Die Stadtverwaltung will das Durchfahrtsverbot noch einmal prüfen

Auch CDU-Rat Ingo Sombrutzki sieht in einem Lkw-Durchfahrtsverbot für die Maybachstraße überhaupt kein Problem, aber dann sollten die Lastwagen in Schorndorf auf den Hauptstraßen auch mit Tempo 50 unterwegs sein dürfen.

Regina Siller-Alsleben, die für den Verkehrsclub Deutschland (VCD) im Verkehrsbeirat sitzt, würde die Lastwagen indes weniger gern über die Johannesstraße leiten und stattdessen den Verkehr insgesamt verlangsamen, „durch Markierungen und wechselseitiges Parken“.

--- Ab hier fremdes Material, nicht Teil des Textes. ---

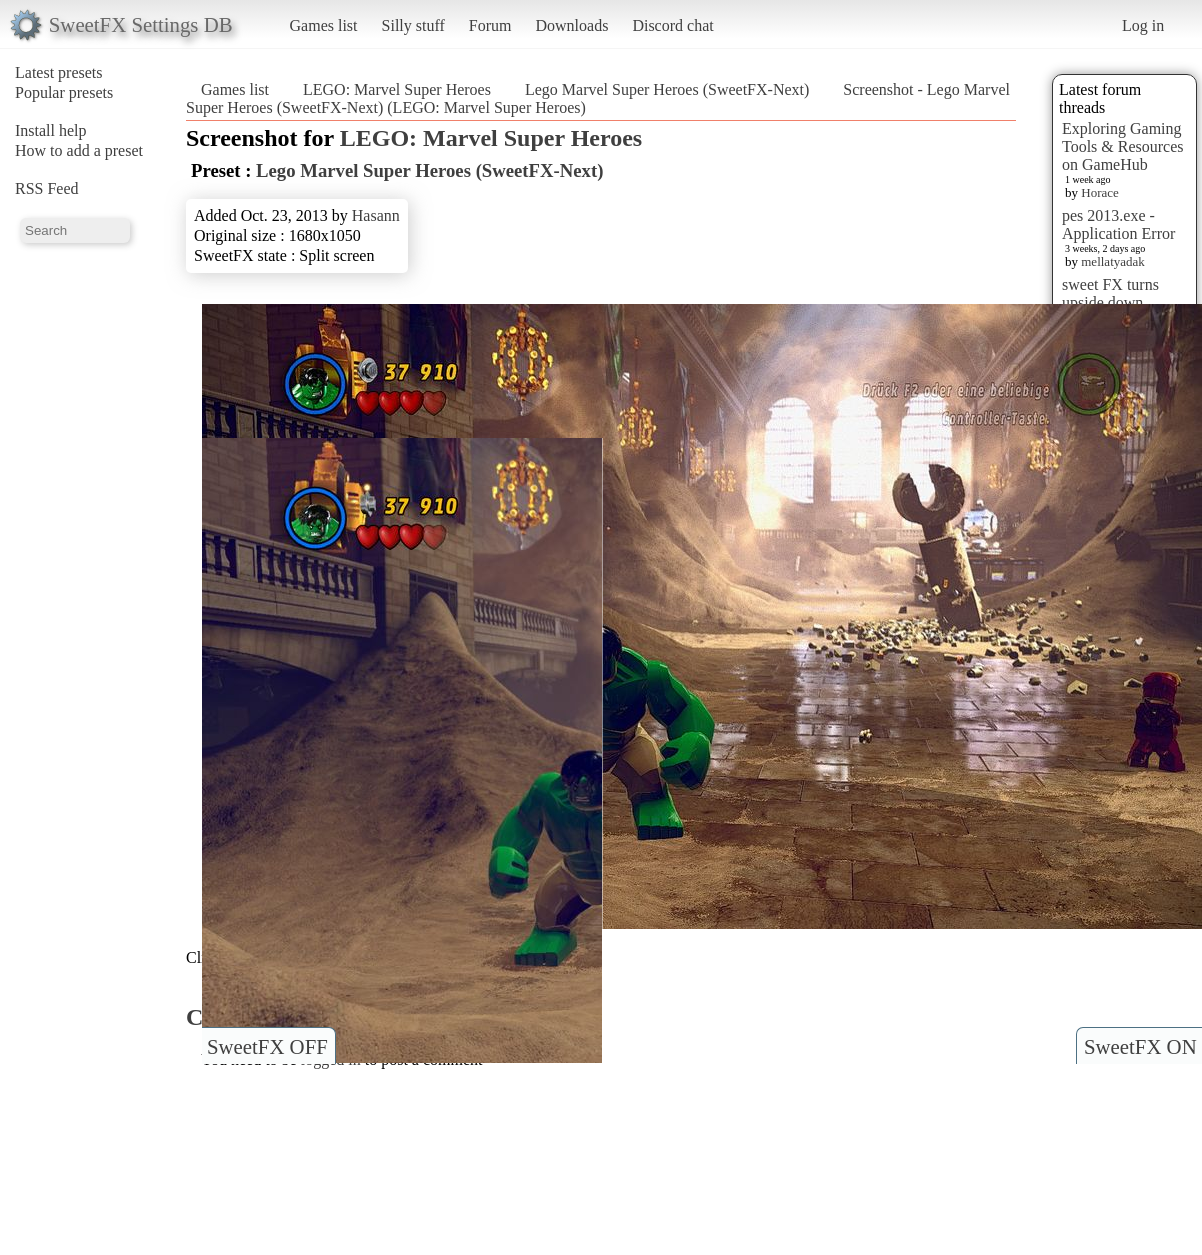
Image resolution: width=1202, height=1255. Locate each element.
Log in (1143, 25)
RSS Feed (47, 188)
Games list (324, 25)
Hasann (376, 215)
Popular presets (64, 92)
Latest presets (59, 72)
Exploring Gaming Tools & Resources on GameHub (1123, 146)
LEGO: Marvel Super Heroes (397, 89)
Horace (1100, 192)
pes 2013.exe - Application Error (1118, 224)
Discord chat (672, 25)
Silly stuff (413, 25)
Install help (51, 130)
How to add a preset (79, 150)
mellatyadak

So wie Grünen-Stadtrat Wilhelm Pesch. Er ist für bauliche Maßnahmen wie Fahrbahnmarkierungen: „Das bremst sehr wohl.“ Die Stadtverwaltung will jetzt das Durchfahrtsverbot für Lkw noch einmal prüfen.


Verkehrsbeirat

  • Vorsitzender des Verkehrsbeirats ist Erster Bürgermeister Edgar Hemmerich. Mitglied sind die Stadträte Ingo Sombrutzki (CDU), Marcel Kühnert (SPD), Konrad Hofer (FDP/FW), Wilhelm Pesch (Grüne) sowie Hanke Hemeling von der Lokalen Agenda 21, Regina Siller-Alsleben vom Verkehrsclub Deutschland (VCD) und Michael Meier vom ADFC Schorndorf. Von der Stadtverwaltung: Adrian Holl, Fachbereich Sicherheit und Ordnung, Jessica Pulzer, Fachbereich Sicherheit und Ordnung, Manfred Beier, Fachbereichsleiter Stadtentwicklung und Baurecht sowie Herbert Schuck, Fachbereichsleiter Tiefbau.
  • Für Waldtraut Gröger, die viele Jahre für die Kreisverkehrswacht Rems-Murr im Verkehrsbeirat gesessen ist, wird derzeit ein Nachfolger gesucht.